_TASK DATA_
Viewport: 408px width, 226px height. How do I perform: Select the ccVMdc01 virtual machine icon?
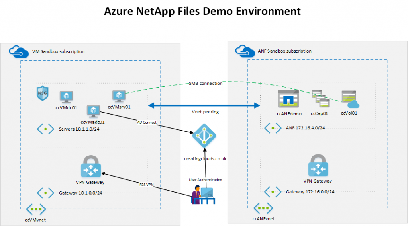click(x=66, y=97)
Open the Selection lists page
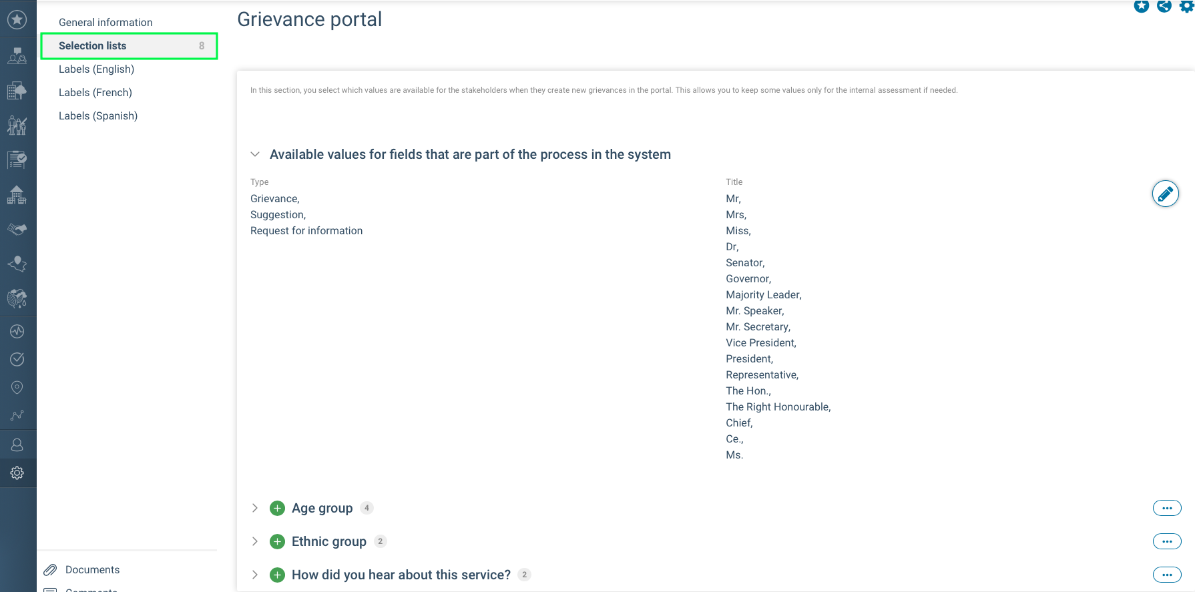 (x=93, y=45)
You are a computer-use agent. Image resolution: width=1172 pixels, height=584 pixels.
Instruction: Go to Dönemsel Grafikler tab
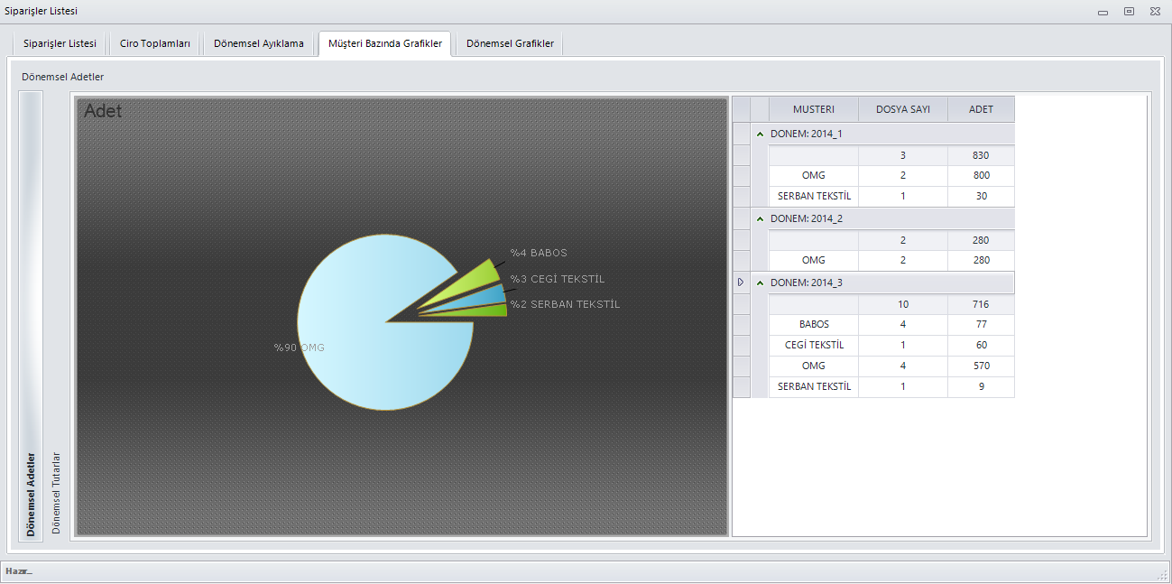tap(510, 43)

---

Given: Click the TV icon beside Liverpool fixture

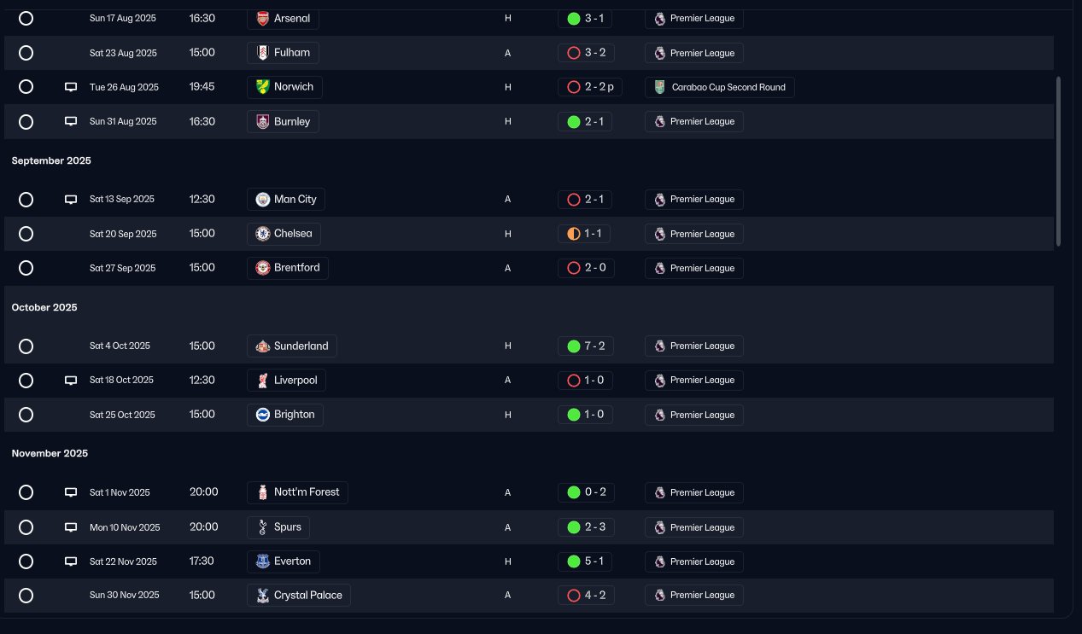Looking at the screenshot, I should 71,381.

_ASSIGNED TASK_
The lines to copy exactly start with the line above that has "Viewport: 408px width, 226px" and go on through the line that has "You are a computer-use"; please include both, add nothing else, and omit the pictures.

_OUTPUT FOR THIS TASK_
Viewport: 408px width, 226px height. How do I perform: Select the ccVMdc01 virtual machine icon?
click(x=66, y=97)
Open the Selection lists page
 (x=93, y=45)
You are a computer-use agent. Image resolution: width=1172 pixels, height=584 pixels.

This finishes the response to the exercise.